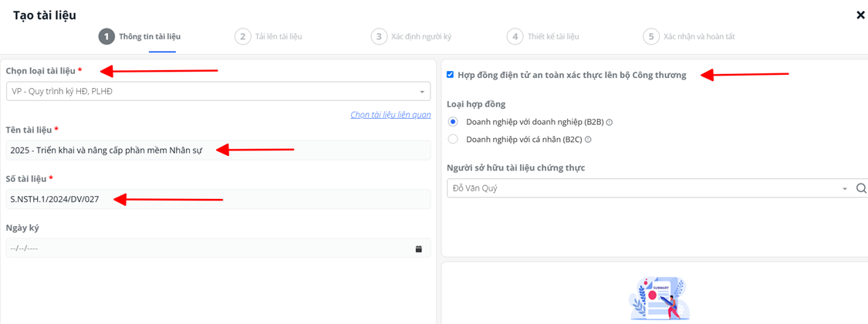Click info icon next to B2C option
The width and height of the screenshot is (868, 324).
[588, 140]
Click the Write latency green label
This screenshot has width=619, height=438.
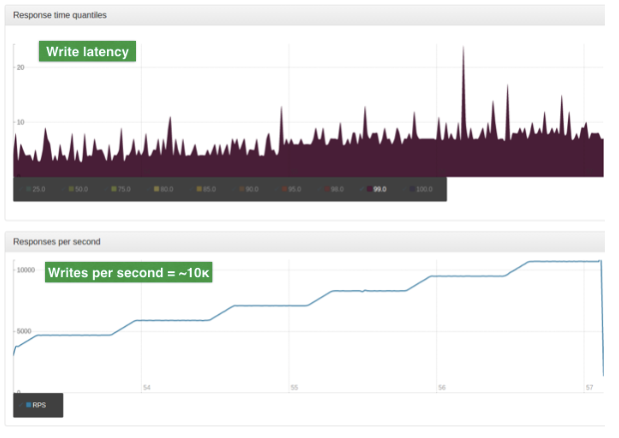click(x=87, y=51)
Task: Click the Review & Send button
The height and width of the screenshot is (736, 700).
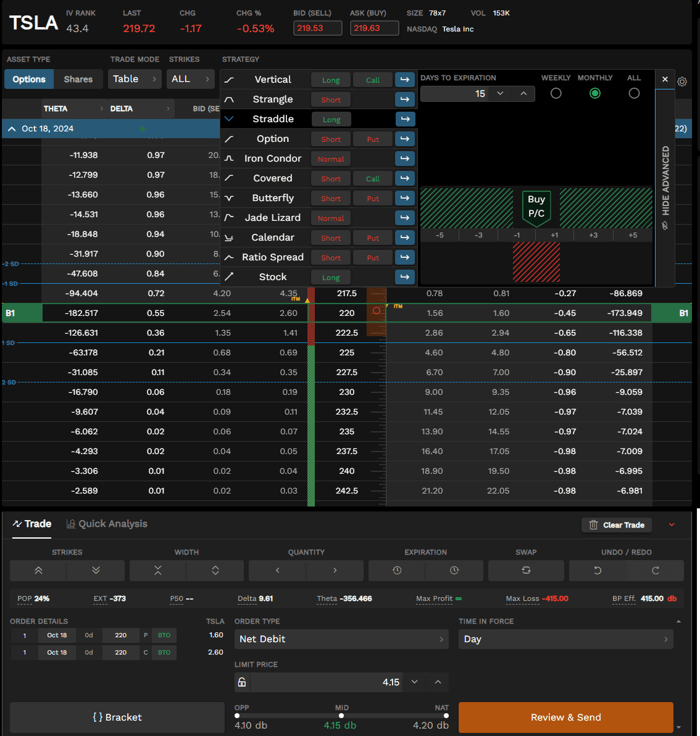Action: coord(565,717)
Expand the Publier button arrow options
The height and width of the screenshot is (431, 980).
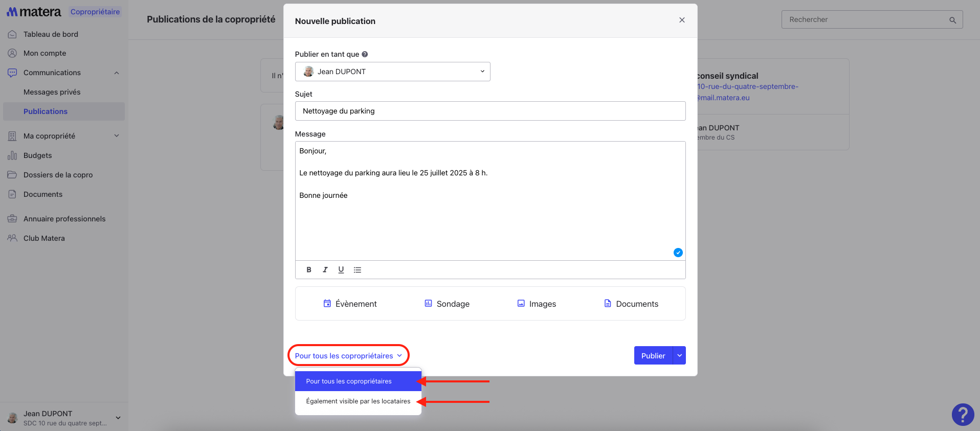pos(679,355)
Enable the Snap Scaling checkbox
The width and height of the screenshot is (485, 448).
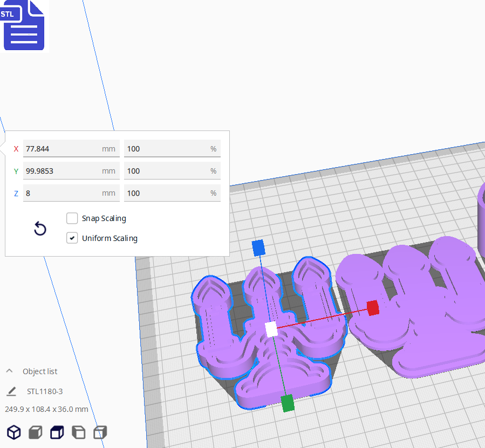(72, 218)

▸ **Your objective**:
Extract every line of the data above verbatim, and leave the pictures out of your answer.

▸ **Answer for the task**:
Click info icon next to B2C option
The width and height of the screenshot is (868, 324).
[588, 140]
Click the Write latency green label
This screenshot has width=619, height=438.
click(x=87, y=51)
Task: Click the Review & Send button
The height and width of the screenshot is (736, 700).
Action: coord(565,717)
Expand the Publier button arrow options
The height and width of the screenshot is (431, 980).
pos(679,355)
Enable the Snap Scaling checkbox
The width and height of the screenshot is (485, 448).
(72, 218)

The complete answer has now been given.